- **Task prompt**
Each line from the beginning of the data below through the line containing "You are a computer-use agent. Viewport: 1642px" should be repeated exactly, please.

Stored data entries:
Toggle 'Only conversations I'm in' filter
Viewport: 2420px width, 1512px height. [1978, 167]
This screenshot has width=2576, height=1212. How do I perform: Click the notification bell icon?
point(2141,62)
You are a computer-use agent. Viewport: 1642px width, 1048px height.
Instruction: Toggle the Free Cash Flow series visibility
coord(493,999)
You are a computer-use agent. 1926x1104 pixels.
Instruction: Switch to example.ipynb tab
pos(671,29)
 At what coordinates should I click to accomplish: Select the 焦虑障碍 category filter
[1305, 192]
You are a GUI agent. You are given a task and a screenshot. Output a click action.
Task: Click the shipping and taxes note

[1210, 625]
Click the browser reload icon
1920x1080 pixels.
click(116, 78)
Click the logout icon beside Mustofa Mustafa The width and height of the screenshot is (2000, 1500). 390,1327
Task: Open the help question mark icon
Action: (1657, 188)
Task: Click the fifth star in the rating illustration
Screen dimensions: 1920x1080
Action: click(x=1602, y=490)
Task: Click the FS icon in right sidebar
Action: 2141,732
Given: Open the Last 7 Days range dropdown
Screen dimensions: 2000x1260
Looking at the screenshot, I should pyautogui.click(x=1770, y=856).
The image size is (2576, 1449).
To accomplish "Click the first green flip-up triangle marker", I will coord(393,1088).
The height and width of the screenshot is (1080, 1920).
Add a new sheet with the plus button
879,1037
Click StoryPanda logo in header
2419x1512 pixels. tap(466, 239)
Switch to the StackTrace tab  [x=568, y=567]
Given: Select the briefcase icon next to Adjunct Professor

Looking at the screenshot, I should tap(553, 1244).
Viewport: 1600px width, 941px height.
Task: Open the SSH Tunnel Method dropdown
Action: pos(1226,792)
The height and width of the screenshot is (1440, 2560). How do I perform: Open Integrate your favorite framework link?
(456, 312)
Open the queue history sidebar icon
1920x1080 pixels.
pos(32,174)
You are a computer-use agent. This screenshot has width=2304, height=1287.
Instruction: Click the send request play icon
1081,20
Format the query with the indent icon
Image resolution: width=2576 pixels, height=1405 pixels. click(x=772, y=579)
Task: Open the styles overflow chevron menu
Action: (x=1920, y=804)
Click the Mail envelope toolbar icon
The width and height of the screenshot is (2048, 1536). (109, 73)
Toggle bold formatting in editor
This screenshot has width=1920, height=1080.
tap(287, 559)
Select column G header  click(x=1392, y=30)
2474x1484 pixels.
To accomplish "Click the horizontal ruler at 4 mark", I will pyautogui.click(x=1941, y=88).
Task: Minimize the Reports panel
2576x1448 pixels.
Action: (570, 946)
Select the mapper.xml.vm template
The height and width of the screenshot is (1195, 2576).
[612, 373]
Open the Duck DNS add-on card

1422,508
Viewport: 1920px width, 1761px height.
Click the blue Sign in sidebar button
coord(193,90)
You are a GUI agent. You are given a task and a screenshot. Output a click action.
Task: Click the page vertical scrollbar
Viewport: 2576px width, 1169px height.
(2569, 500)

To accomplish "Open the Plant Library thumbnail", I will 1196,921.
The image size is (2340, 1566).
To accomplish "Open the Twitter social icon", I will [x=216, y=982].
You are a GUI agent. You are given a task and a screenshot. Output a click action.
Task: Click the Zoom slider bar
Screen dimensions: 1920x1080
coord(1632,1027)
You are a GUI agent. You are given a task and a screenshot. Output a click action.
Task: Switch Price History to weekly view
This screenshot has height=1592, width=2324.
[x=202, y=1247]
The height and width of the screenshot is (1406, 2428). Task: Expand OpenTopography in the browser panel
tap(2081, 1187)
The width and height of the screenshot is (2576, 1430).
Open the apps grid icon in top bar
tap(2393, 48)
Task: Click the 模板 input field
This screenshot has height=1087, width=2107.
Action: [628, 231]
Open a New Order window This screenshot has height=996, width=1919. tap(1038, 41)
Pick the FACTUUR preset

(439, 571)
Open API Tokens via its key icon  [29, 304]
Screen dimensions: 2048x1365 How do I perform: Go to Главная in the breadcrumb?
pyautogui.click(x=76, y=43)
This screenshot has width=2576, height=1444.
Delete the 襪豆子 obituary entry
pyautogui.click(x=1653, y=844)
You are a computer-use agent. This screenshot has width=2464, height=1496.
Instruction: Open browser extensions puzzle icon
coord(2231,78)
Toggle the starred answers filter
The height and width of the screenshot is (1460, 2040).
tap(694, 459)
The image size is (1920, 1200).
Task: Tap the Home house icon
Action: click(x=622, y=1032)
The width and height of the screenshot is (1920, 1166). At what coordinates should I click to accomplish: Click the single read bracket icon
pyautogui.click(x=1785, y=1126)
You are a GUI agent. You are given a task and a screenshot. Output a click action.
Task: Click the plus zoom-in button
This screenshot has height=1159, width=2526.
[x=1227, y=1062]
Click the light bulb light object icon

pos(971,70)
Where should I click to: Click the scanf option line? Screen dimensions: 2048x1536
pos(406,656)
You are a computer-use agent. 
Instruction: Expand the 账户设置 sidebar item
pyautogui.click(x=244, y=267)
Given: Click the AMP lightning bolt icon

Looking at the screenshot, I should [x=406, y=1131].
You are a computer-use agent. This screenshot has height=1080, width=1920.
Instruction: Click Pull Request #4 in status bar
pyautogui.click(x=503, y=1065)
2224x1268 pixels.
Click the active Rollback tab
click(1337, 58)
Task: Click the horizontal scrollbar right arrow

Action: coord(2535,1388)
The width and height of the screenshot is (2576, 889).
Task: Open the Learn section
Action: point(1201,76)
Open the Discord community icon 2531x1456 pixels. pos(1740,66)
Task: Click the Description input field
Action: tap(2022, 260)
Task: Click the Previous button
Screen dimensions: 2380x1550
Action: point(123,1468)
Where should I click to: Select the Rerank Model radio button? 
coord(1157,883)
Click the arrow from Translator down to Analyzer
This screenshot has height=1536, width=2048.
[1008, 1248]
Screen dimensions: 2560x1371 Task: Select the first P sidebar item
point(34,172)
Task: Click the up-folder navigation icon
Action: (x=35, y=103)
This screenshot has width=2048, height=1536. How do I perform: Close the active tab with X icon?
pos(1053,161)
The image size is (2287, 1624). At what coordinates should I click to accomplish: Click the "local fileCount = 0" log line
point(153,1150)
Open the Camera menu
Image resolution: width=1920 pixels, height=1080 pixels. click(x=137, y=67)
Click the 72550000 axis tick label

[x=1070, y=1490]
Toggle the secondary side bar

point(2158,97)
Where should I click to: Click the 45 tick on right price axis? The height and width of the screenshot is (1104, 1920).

- **Reply**
Toggle 'Only conversations I'm in' filter
Viewport: 2420px width, 1512px height. [1978, 167]
This screenshot has width=2576, height=1212. How do I perform: Click the notification bell icon?
point(2141,62)
You are a computer-use agent. Viewport: 1642px width, 1048px height.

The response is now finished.